A journalist for Esquire magazine, Richardson spent years researching the communities that lurk in the dark corners of the internet, producing articles about people “cursed with realistic fears about an end-times scenario”. To uncover “the making” of his subject, Richardson first examines Mangione’s extensive reading. We learn that “[when] he was taken into custody, Luigi had a list of nearly three hundred titles on a reading platform”. Their content covered climate change to masculinity, along with a “emphasis on his own self-improvement, both body and mind”. Additionally, Richardson sifts through his correspondence with online personalities and authors as well as his many posts on social media. These original materials, meant to paint a portrait of Mangione, instead render him an amorphous figure. Richardson attempts to explain this by proposing that “Luigi’s elusiveness, in fact, is what gives him a little of that old deceiver’s charm”. Here, as elsewhere, Richardson tries to frame his subject in symbolic roles.

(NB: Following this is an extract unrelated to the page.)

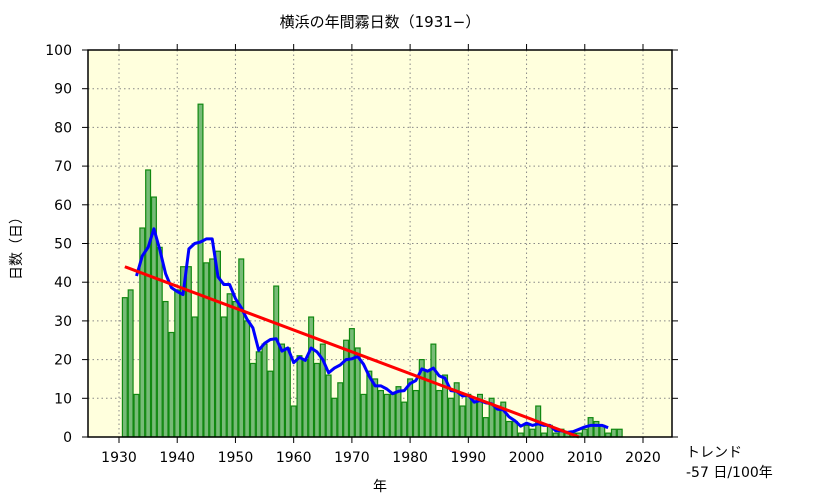  Describe the element at coordinates (620, 433) in the screenshot. I see `bar-2016` at that location.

Mangione is profoundly worried about the world around him, one where ‘everything is accelerating whether we like it or not’

Interpreting the Incident

As for “the meaning” of the title, Richardson uses as a clue three words – “delay”, “deny” and “depose”, etched on the bullets left behind at the crime scene. These are the phrases occasionally employed by health insurance companies to reject claims. He looks at the evidence Mangione had a long-term spinal issue, which could have been a reason for an attack, but finds no proof; instead, what meaning there is seems to rest in Mangione’s existential anxiety about the world around him, one where “everything is accelerating whether we like it or not, moving rapidly to the edge”; a world where the consensus seems to be that AI is going to eventually either take control, or destroy us, or both.

Gaps in the Narrative

Notably missing from the book are interviews with the principal actors. Richardson asked, of course, but never expected time with Mangione himself. And his family made it clear that they had chosen not to talk to the media in advance of the trial. Another glaring gap is any detailed data about the deceased, Thompson, though we learn that under his guidance, from the early 2020s, UHC profits increased by 33%.

Ambiguous Findings

By the conclusion, the audience has little insight of Mangione’s character or what could have driven his alleged crimes. Worse still, Richardson’s apparent empathy for him gives the reader the disturbing feeling of having been exposed to a subtle approval of an assassination. In the book’s closing remarks, Richardson presents his mythical interpretation: “We’ve entered a time of fables, the mad king, the beast in the labyrinth and the emperor without clothes.” In that tale “outlaw heroes come with a appealing vow … They arrive in periods of unrest, when the population is in pain and everything is confusing anymore.”

One thing is certain: as Mangione’s defence team works to have accusations that could lead to the death penalty thrown out, any mention of myths, folk heroes, heroes or monsters will not be allowed in court in defence of this attractive individual with a “features reminiscent of classical art” soon to be on trial for murder.

Ellen Jones
Ellen Jones

Seorang ahli permainan slot dengan pengalaman lebih dari 5 tahun dalam industri perjudian online.